Por Ana Grangeiro
A 1ª Turma do Tribunal Superior do Trabalho (TST) decidiu, por unanimidade, que empresas não podem suprimir ou alterar unilateralmente o pagamento de prêmios quando estes foram mantidos com natureza salarial por longo período, mesmo após a Reforma Trabalhista.
No caso analisado, uma emissora de televisão continuou pagando o “prêmio” como salário por cerca de quatro anos após a Lei nº 13.467/2017, interrompendo o pagamento apenas em 2021. Para o TST, essa conduta consolidou uma condição mais benéfica, incorporada aos contratos de trabalho, cuja retirada configurou alteração contratual lesiva, vedada pelo artigo 468 da CLT.

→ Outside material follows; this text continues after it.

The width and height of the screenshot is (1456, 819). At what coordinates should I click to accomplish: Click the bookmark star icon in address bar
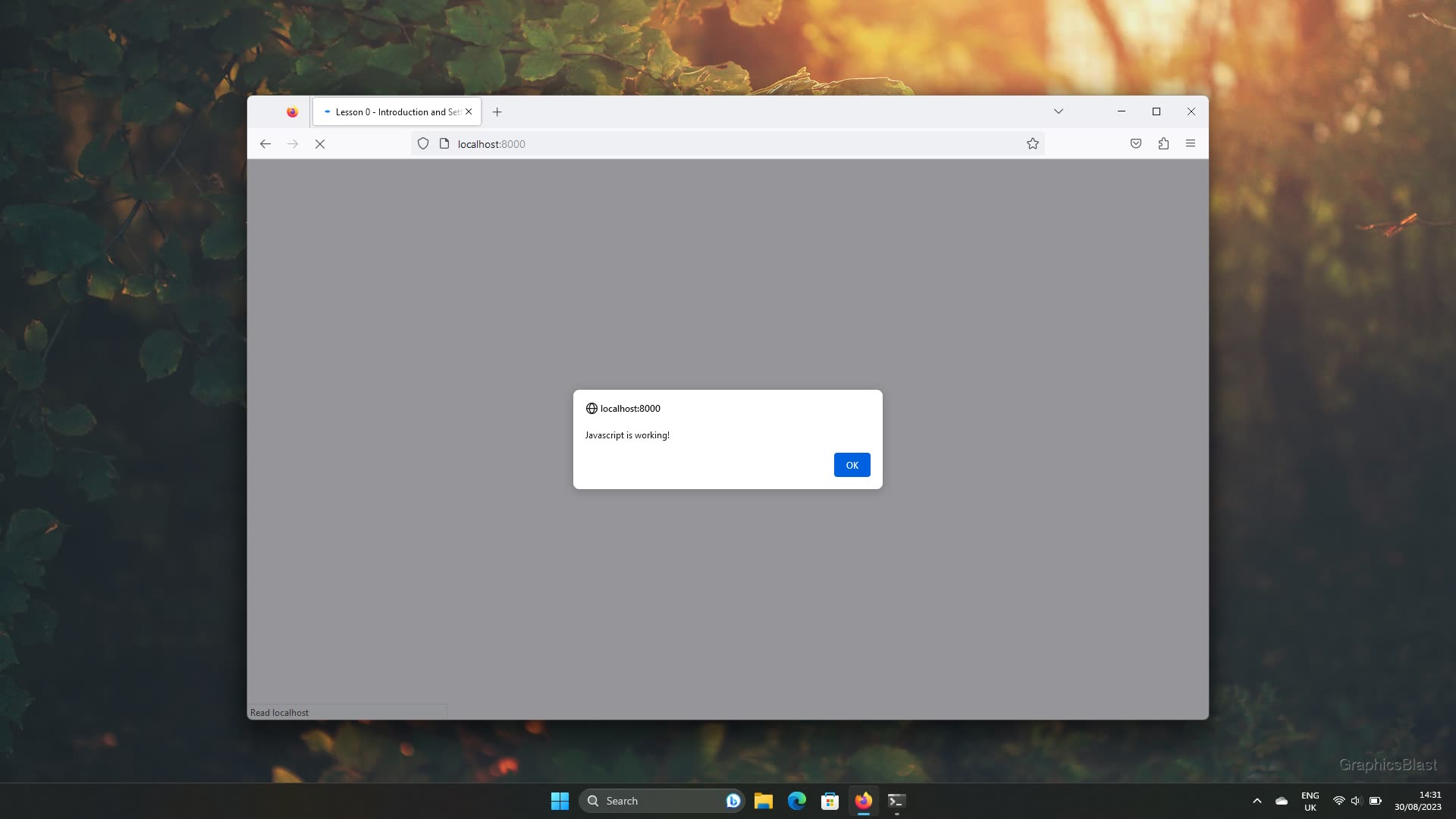tap(1033, 143)
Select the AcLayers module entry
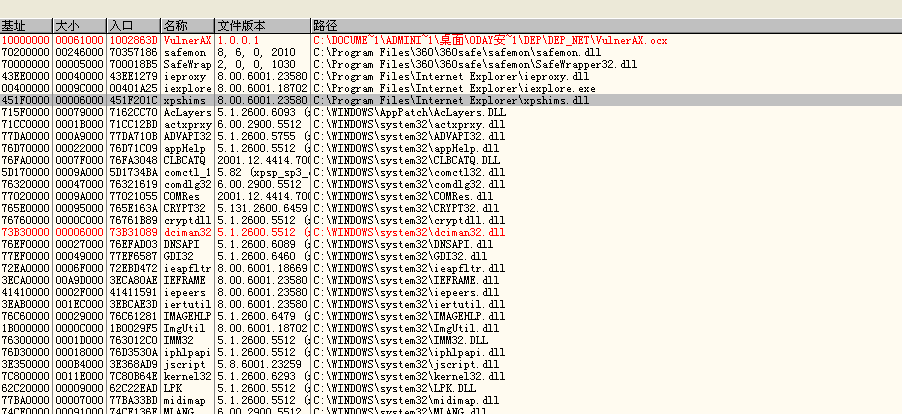 pyautogui.click(x=187, y=112)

O Tribunal ressaltou que, embora a legislação permita que prêmios tenham natureza indenizatória, a manutenção habitual da verba como salário gera expectativa legítima e direito adquirido, protegidos constitucionalmente.
Com isso, foi reconhecida a natureza salarial do prêmio, com determinação de restabelecimento do pagamento e reflexos legais, inclusive no FGTS.
Alerta às empresas: a prática adotada ao longo do tempo pode prevalecer sobre a previsão legal. Mudanças em verbas remuneratórias exigem cautela, planejamento e avaliação jurídica para evitar passivos trabalhistas.